Snagov Palace (Romanian: Palatul Snagov) is a former royal palace on the shore of Lake Snagov, about 40 km north-east of Bucharest, in Ilfov County, Romania. The palace is situated in the commune of Snagov and near the Snagov Monastery.

Snagov Palace was built in the early 1930s by Henrieta Delavrancea-Gibory for prince Nicholas of Romania, brother of king Carol II. It was built on the grounds of the royal hunting lodge Scroviște, which dated from the 19th century. The new palace was constructed in the Romanian Brâncovenesc style and completed in 1932.

The palace has a formal garden with fountains, which was landscaped by the Austrian landscape architect Rebhun. In the garden there is a former guesthouse in Romanian Arts and Crafts-style, built in the beginning of the 20th century.

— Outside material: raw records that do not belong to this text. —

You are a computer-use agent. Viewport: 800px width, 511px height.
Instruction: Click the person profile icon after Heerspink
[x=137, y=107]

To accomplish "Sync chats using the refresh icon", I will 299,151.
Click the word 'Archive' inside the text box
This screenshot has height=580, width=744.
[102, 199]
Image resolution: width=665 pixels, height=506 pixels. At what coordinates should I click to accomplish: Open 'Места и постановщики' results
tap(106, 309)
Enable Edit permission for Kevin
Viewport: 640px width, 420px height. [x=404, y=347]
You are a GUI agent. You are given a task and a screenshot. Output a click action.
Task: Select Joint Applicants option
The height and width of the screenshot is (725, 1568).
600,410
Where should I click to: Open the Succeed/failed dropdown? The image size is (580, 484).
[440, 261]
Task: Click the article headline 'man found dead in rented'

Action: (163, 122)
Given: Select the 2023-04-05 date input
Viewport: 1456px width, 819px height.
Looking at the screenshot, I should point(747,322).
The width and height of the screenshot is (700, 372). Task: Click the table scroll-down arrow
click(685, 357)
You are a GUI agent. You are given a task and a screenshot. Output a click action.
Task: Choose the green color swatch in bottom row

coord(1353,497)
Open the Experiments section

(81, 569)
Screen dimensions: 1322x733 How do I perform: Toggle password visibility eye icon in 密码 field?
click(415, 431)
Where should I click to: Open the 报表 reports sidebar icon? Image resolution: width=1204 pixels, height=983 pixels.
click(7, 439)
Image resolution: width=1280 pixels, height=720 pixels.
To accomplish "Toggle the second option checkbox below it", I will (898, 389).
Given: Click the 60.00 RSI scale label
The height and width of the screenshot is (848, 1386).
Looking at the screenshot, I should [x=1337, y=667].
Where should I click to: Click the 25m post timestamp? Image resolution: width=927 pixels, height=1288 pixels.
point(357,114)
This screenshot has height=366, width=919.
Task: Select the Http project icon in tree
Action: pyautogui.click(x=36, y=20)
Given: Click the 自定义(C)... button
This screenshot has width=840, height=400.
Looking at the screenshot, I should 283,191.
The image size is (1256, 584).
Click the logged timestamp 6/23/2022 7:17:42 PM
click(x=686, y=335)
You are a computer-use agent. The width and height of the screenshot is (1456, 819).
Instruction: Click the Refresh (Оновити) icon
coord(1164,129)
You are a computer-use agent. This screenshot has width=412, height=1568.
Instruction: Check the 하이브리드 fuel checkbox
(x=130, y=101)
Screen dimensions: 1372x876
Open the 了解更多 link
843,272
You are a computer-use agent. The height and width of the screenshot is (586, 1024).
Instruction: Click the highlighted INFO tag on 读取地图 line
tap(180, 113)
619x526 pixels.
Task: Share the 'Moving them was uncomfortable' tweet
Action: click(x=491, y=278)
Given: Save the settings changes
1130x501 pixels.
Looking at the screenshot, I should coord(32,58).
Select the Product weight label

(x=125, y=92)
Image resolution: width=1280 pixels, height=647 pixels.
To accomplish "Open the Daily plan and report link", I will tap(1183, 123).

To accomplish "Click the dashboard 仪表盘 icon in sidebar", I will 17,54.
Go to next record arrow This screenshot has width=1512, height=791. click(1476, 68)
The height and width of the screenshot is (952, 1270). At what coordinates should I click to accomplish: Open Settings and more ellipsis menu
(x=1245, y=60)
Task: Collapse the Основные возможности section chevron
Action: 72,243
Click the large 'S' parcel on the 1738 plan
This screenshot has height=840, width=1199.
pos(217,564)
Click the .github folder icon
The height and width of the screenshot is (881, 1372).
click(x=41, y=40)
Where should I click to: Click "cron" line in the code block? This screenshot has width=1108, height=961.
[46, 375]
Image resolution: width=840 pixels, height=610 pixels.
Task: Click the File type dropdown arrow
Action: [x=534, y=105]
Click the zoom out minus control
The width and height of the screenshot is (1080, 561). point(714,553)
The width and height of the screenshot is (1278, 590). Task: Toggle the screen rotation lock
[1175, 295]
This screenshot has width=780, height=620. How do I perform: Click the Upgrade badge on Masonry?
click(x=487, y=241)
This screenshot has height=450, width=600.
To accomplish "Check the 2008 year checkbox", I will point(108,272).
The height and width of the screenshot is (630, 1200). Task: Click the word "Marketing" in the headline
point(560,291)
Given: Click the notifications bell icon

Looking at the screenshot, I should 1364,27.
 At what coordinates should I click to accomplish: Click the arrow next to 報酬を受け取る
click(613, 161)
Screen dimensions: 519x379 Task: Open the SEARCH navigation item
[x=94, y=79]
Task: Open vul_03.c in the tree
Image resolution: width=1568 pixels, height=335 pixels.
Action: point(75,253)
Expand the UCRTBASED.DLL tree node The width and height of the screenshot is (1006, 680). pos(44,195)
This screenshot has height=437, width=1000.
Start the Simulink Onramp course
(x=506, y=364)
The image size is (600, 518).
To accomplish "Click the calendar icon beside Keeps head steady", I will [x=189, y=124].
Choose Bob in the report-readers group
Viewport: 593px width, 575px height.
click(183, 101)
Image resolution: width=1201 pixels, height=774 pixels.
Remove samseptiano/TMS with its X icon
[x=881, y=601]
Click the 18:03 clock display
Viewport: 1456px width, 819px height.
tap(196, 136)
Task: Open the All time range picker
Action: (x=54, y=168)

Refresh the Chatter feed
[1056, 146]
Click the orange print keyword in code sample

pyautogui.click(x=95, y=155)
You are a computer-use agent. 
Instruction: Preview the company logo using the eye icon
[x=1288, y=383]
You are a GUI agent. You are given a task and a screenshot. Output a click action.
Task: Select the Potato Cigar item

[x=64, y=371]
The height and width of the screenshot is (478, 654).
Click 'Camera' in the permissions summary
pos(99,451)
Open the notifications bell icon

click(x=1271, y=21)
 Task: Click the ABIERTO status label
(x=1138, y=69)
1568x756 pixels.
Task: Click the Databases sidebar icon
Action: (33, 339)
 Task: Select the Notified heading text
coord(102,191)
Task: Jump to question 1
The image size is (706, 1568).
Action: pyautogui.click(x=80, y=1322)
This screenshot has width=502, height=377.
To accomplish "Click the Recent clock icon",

Prince Nicholas hardly used the palace due to a conflict with the king about his morganatic marriage and his expulsion from Romania in 1937. After his departure the palace was meant to be used by politicians, artists and writers, but was hardly used. After 1940 it was occasionally used by the Romanian dictator Ion Antonescu as a summer residence.

During the communist era (1945–1989), Snagov Palace was occasionally used as a residence by the General Secretary of the Romanian Communist Party Gheorghe Gheorghiu-Dej. His successor Nicolae Ceauşescu rebuilt the palace in the 1980s after plans of professor Nicholas Vladescu, which took seven years, as a residence for himself and his wife Elena and for government meetings and state visits.

During the early days of the Romanian Revolution of 1989 Ceauşescu and his wife and a small group fled on December 22 from the headquarters of the Communist Party (CC building) by helicopter to Snagov Palace, where they stayed for a brief moment. From his presidential suite Ceauşescu discussed by phone with several civilian and military authorities the confused situation in the country. Afterwards he departed from the palace by helicopter in the direction of Piteşti, where he and his wife eventually were captured and brought to Târgoviște. It is suspected that Ceauşescu took some valuables from the palace when he left for the last time.

After the revolution the palace was not claimed by the royal family. Nowadays the palace is rented for various events, such as conferences, official banquets and wedding-parties.